_Document passage_
Laia Manzanares Tomàs is a Spanish actress best known for her role as the cheerleader and love interest in Tame Impala's 2015 music video for The Less I Know the Better, which became a sleeper hit and cult classic in the late 2010s. She is also known for playing the role of Ukrainian student Oksana Casanoves in the Spanish television series Merlí.

Early life 
Laia Manzanares Tomàs was born in 1994, to a Valencian father and Catalan mother. She was educated at the Institut Públic XXV Olimpiada high school and the Col·legi de Teatre, for two years, in Barcelona.

Manzanares was inspired to act professionally after watching Uma Thurman as Beatrix "The Bride" Kiddo in Quentin Tarantino's Kill Bill: Volume 1 and being impressed by the character's strength of personality. Hoping to inspire others in the same way, Manzanares expressed her hope to work with high school or elementary school students to help instill self confidence in young people going through the "most vulnerable" periods in their lives. Between castings she worked as a waitress and had she not become an actress she would have studied psychology.

_Source data_
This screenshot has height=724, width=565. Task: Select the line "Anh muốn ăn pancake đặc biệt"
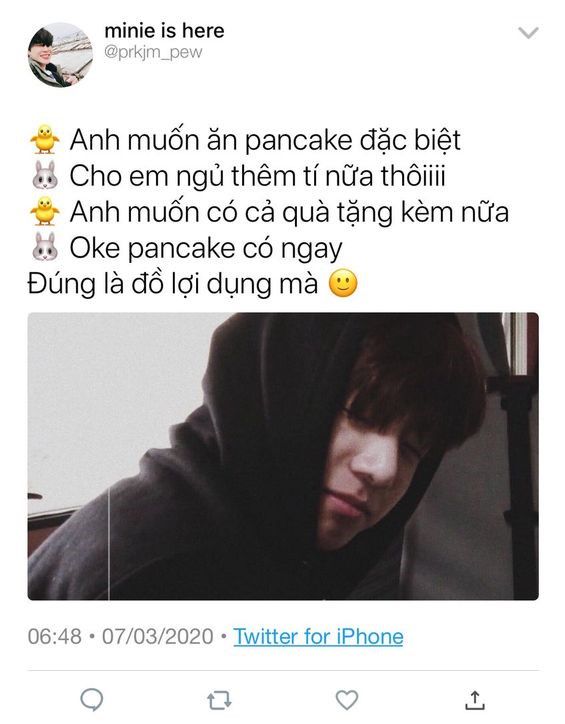click(x=265, y=140)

_Given request 1_
Duplicate the part of the Laia Manzanares passage starting with "Laia Manzanares Tomàs is" and going on through "television series Merlí.".
_Given request 2_
According to the Laia Manzanares passage, why did watching Kill Bill: Volume 1 lead her to want to act professionally? Answer in one to three sentences.
_Given request 3_
Using the Laia Manzanares passage, decide whether each statement agrees with it. Answer yes or no and quote the deciding words.
(a) Her father is Catalan.
(b) She attended the Col·legi de Teatre for two years.
(c) She worked as a waitress between castings.

_Correct output 1_
Laia Manzanares Tomàs is a Spanish actress best known for her role as the cheerleader and love interest in Tame Impala's 2015 music video for The Less I Know the Better, which became a sleeper hit and cult classic in the late 2010s. She is also known for playing the role of Ukrainian student Oksana Casanoves in the Spanish television series Merlí.

_Correct output 2_
She was inspired by Uma Thurman's performance as Beatrix "The Bride" Kiddo. She was impressed by that character's strength of personality.

_Correct output 3_
(a) No: "to a Valencian father and Catalan mother"
(b) Yes: "the Col·legi de Teatre, for two years, in Barcelona"
(c) Yes: "Between castings she worked as a waitress"